Boeing workers relieved as company gets $9.7 billion contract to build planes for Air Force

LOS ANGELES (AP) _ News of a $9.7 billion contract to build 60 C-17 transport planes for the Air Force was greeted with enthusiasm and relief by Boeing Co. workers at the Long Beach plant where the planes

Friday, August 16th 2002, 12:00 am

By: News On 6


LOS ANGELES (AP) _ News of a $9.7 billion contract to build 60 C-17 transport planes for the Air Force was greeted with enthusiasm and relief by Boeing Co. workers at the Long Beach plant where the planes are assembled.
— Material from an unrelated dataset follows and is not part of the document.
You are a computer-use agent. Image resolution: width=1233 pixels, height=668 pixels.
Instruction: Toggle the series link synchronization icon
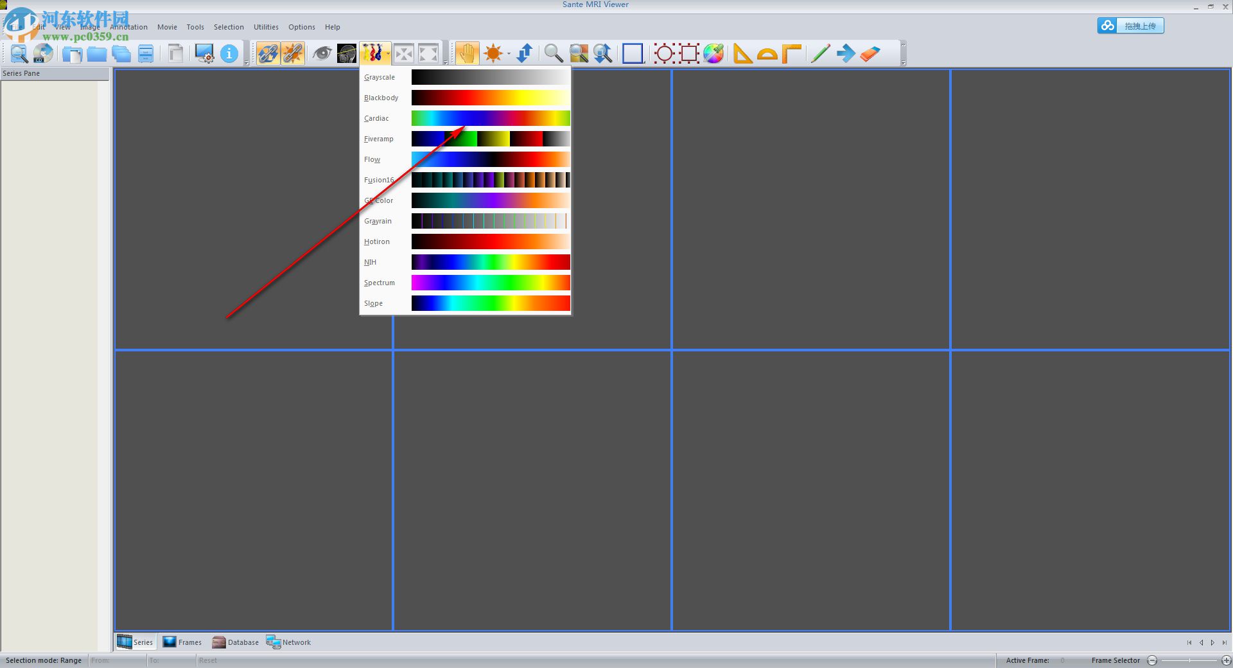point(268,53)
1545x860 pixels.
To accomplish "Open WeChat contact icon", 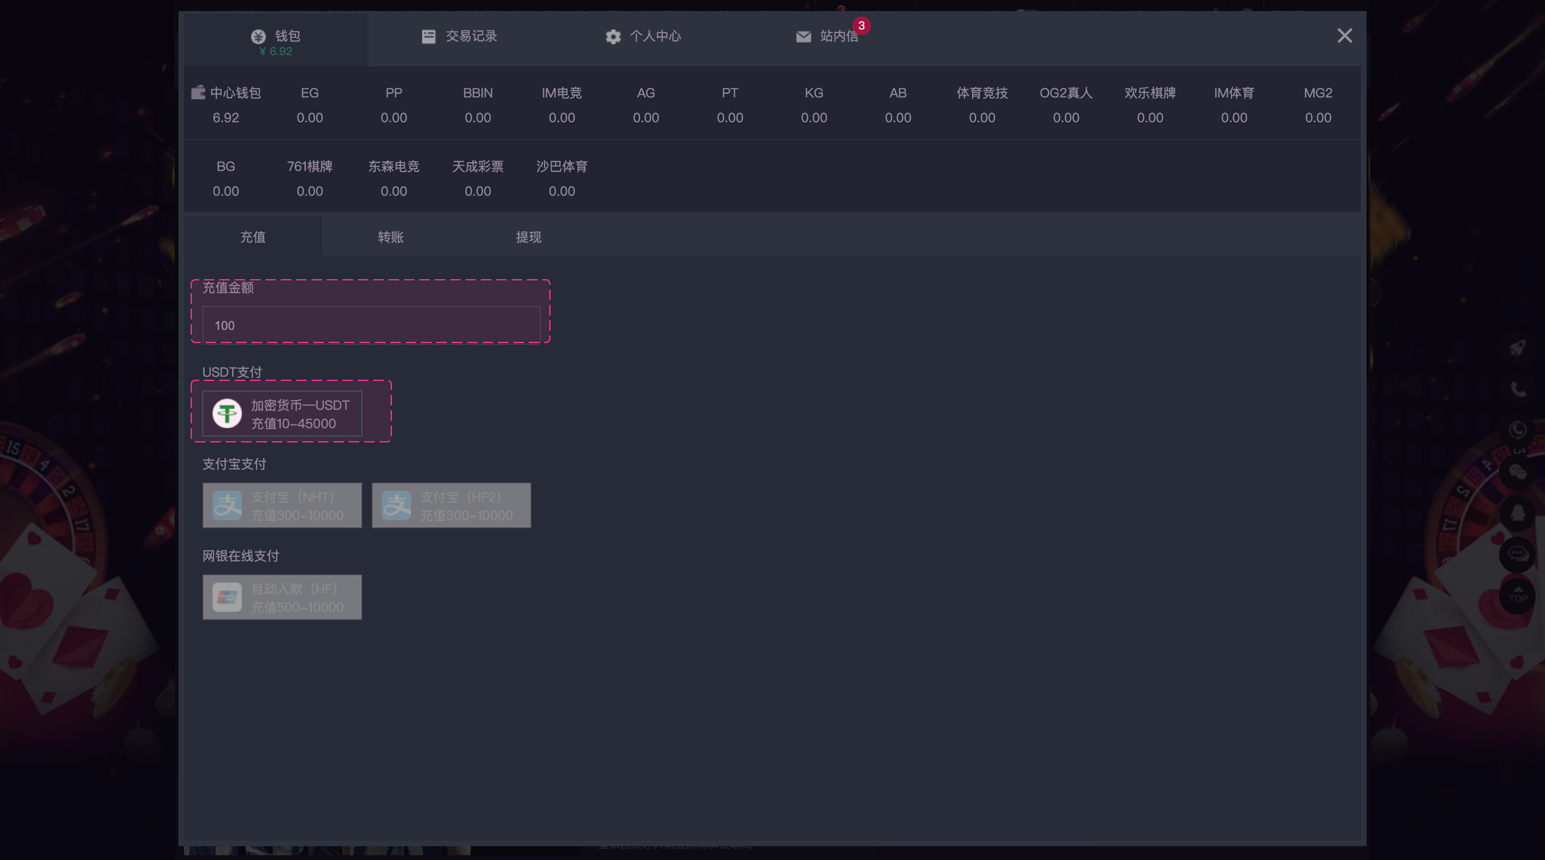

``We are absolutely ecstatic,'' said Bill Shultz, president of United Aerospace Workers Local 148. ``This is very good news for the Air Force, for Long Beach and the UAW work force, and it's a good plane. It has exceeded all its expectations.''

Boeing won the contract Thursday to build the 60 C-17 Globemaster planes by 2008. Boeing already had a contract to deliver 120 C-17s to the Air Force by the end of 2004; 89 of them have been delivered.

The decision preserves 7,000 jobs in Long Beach, local Boeing officials said. The plant there employs 9,000 people, with some working on other government projects.

Chicago-based Boeing has been eager to land the contract as shrinking orders from the ailing airline industry have hurt its commercial airline business. The company has cut production in half since Sept. 11 and issued layoff notices to about 30,000 workers, most of them in Washington state.

The four-engine C-17, introduced in 1995, is one of the largest cargo planes in the Air Force fleet and has been used extensively to support the war in Afghanistan. With midair refueling, the planes can fly virtually anywhere in the world from bases in the United States and land on relatively short and primitive runways.

In April, Boeing Chairman Phil Condit touted the possibility of an order for more C-17s during the company's annual shareholders' meeting. Congress also has approved a plan allowing the Defense Department to lease 100 Boeing 767s as military refueling tankers and four 737s to carry administration officials and lawmakers.

In addition to the impact on Long Beach, the new contract will extend operations at Boeing plants in St. Louis, Macon, Ga., and Mesa, Ariz.